The Supreme Court on Wednesday reserved its verdict on the pleas seeking fresh interpretation of the term 'juvenile' in the statute and leaving it to the criminal court, instead of Juvenile Justice Board, to determine the juvenility of an offender in heinous crimes.
Two petitions, filed by Bharatiya Janata Party leader Subramanian Swamy and parents of the victim of the December 16 gang rape, challenging the constitutional validity of the Juvenile Justice (Care and Protection of Children) Act 2000, were opposed by the Centre.
The victim's father said that the August 31, 2013 verdict of the Juvenile Justice Board was not acceptable to the family and so they are challenging the act as there is no other authority which they can approach for such relief.
He sought a direction to declare as unconstitutional and void the JJA to the extent it puts a blanket ban on the power of the criminal courts to try a juvenile offender for offences committed under the IPC.
His counsel Aman Hingorani submitted that the provisions in the act leave the judiciary a "helpless spectator" to the proceedings of the board which functions merely as a fact finding inquiry body rather than carrying out the trial.
He said "mental and intellectual maturity" of the juvenile involved in the December 16 gang rape has to be taken into account and should be put to trial like the four other accused who have been awarded death sentence.
"Can a person party in the gang not know what he is doing? Can any person under any jurisprudence of any country in such a case say he has no knowledge what he is doing," Hingorani submitted before a bench headed by Chief Justice P Sathasivam.
The petition by the victim's parents said the juvenile "is liable to be tried and punished by the criminal courts for the aforesaid offences, complete with the judicial discretion on established principles of law regarding the award of sentence keeping in view, amongst other factors, the nature and gravity of the offence".
The counsel submitted that the Centre was opposing the plea on wrong assumption that putting a juvenile for criminal proceedings before a court would amount to "retrial" of the minor.
He said since the proceedings before the JJB was a fact finding inquiry, making the minor, who was six months short of 18 years, would not be considered as a retrial.
However, Additional Solicitor General Siddharth Luthra opposed the plea saying that "judicial flavour is not lost in the JJB proceedings" and the age limit of 18 years fixed for not trying a person in criminal court is a valid parameter based on research worldwide.
When the bench, also comprising justices Ranjan Gogoi and Shiva Kirti Singh, asked whether the Centre treats JJB as a tribunal, the ASG said, "The JJB operates like a court."
He said proceedings in the JJB is not in the nature of adversarial litigation and the act is a beneficial legislation.
The petition referred to the trial court verdict by which four adult accused were convicted and sentenced to death and sought similar trial for the then juvenile offender, who has now turned major.

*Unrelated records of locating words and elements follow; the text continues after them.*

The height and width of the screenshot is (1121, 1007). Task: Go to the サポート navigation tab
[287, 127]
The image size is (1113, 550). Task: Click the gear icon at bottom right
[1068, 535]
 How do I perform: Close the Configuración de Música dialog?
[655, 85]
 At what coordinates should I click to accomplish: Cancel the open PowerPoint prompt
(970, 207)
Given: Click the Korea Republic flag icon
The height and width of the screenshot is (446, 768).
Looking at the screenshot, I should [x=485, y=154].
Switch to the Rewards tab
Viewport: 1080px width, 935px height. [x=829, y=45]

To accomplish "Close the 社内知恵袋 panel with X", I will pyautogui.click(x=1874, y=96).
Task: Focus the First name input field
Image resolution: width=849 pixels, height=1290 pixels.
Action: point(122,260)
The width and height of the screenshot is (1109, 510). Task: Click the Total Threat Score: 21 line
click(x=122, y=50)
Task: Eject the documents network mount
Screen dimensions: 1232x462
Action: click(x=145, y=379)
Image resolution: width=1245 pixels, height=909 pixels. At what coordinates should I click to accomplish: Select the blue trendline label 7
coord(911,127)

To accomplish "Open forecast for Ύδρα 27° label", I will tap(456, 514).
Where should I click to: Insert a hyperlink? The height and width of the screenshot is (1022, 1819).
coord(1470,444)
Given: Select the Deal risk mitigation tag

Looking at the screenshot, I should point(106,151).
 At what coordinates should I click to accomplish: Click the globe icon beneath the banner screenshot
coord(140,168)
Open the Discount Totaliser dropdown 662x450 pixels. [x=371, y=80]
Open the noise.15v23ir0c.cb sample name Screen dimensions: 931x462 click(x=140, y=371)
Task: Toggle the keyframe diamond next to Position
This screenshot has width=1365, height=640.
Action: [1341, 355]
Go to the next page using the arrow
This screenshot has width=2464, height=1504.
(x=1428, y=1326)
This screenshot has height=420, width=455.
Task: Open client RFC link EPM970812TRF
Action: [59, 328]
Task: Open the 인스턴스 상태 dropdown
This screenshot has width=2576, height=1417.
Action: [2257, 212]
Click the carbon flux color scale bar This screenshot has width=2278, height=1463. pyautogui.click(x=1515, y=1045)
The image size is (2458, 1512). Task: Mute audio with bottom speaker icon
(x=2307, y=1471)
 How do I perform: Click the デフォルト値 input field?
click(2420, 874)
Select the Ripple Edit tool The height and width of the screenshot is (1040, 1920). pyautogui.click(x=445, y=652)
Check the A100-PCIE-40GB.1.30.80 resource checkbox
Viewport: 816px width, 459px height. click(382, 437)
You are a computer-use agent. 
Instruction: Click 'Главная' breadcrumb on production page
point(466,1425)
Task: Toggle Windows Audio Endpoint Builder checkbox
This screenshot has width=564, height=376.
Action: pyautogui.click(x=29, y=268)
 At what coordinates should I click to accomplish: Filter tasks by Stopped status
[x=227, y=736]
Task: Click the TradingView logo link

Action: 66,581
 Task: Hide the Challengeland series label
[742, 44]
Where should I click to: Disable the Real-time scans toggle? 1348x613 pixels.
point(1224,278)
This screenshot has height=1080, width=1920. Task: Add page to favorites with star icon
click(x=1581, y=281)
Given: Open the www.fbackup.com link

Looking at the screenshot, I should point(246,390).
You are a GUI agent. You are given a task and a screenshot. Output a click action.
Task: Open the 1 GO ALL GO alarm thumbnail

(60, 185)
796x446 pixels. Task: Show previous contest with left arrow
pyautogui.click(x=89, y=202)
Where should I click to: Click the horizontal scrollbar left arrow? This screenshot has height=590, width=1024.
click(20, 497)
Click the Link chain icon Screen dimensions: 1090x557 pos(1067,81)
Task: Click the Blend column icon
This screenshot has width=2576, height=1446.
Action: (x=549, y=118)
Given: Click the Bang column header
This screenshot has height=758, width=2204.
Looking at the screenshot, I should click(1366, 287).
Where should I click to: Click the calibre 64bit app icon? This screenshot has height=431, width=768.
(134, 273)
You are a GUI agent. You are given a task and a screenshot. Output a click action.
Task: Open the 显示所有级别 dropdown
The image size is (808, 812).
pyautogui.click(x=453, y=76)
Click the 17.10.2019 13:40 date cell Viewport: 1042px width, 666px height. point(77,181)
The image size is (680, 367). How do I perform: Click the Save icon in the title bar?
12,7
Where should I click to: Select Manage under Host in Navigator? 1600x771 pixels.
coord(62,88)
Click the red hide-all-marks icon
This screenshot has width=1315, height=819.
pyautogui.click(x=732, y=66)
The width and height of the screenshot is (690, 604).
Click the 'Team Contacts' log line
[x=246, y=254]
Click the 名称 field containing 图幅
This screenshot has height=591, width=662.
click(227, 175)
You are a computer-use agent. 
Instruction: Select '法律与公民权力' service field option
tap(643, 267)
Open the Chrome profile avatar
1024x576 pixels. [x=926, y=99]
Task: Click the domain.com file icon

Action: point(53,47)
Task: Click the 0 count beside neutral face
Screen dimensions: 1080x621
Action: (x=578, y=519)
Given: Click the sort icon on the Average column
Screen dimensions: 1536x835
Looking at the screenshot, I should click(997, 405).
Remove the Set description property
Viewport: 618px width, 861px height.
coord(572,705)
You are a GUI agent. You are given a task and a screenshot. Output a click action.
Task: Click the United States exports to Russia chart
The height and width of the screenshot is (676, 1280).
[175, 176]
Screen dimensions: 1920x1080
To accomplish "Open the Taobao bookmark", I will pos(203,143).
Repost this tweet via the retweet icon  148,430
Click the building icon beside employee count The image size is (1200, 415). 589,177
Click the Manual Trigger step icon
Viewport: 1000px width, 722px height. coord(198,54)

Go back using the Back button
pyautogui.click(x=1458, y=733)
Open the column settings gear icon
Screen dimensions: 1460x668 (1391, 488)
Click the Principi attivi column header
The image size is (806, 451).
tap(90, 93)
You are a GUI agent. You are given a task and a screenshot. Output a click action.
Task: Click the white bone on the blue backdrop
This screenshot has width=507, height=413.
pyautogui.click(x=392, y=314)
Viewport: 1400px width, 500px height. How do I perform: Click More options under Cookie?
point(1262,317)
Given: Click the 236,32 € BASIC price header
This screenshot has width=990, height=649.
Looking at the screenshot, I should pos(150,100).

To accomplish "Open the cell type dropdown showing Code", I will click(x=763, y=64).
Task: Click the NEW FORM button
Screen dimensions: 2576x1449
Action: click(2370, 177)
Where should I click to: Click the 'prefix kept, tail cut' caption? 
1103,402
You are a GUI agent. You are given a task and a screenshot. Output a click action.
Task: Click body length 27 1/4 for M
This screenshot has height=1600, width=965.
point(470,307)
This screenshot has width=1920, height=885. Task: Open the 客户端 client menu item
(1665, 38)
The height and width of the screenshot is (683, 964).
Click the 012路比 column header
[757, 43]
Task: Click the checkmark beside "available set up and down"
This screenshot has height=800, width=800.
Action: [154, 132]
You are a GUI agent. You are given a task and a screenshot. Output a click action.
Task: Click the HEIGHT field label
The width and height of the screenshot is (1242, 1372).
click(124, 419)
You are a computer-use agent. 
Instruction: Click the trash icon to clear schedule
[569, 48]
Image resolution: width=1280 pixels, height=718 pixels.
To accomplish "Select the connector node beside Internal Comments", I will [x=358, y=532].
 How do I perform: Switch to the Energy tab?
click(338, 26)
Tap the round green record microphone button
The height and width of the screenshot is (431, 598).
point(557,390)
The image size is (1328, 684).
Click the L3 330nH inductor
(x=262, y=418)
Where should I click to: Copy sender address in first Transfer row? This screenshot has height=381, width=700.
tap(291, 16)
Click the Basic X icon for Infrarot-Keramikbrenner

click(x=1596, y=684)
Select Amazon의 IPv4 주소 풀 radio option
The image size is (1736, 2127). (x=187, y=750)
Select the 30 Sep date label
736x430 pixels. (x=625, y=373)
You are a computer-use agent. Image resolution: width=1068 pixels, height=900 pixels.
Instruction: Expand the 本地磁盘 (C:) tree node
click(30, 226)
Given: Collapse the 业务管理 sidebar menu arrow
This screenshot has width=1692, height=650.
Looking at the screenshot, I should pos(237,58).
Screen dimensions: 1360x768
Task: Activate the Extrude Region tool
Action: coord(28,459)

"One of the accused, however, has not been tried at all for the offences committed under the Indian Penal Code by the criminal court on the premise that he is a juvenile in conflict with law aged 17 years," the petition.
The bench had on Tuesday completed the arguments on behalf of Swamy who sought fresh interpretation of the term 'juvenile' in the statute.
Swamy said the Act provides for a "straitjacket" interpretation of the term 'juvenile' that a person below the age of 18 years is a minor and it was in violation of the United Nations Convention for the Rights of the Child and Beijing Rules on the issue.
The UNCRC and Beijing Rules say the presumption of "the age of criminal responsibility" be fixed while "bearing in mind the mental and intellectual maturity" of the offender, he said.
Swamy said he was neither seeking lowering the 18 years limit set in JJA nor his plea is individual-centric and the reference of the juvenile, one of the accused in the December 16 gang rape case, in his plea was merely an illustration.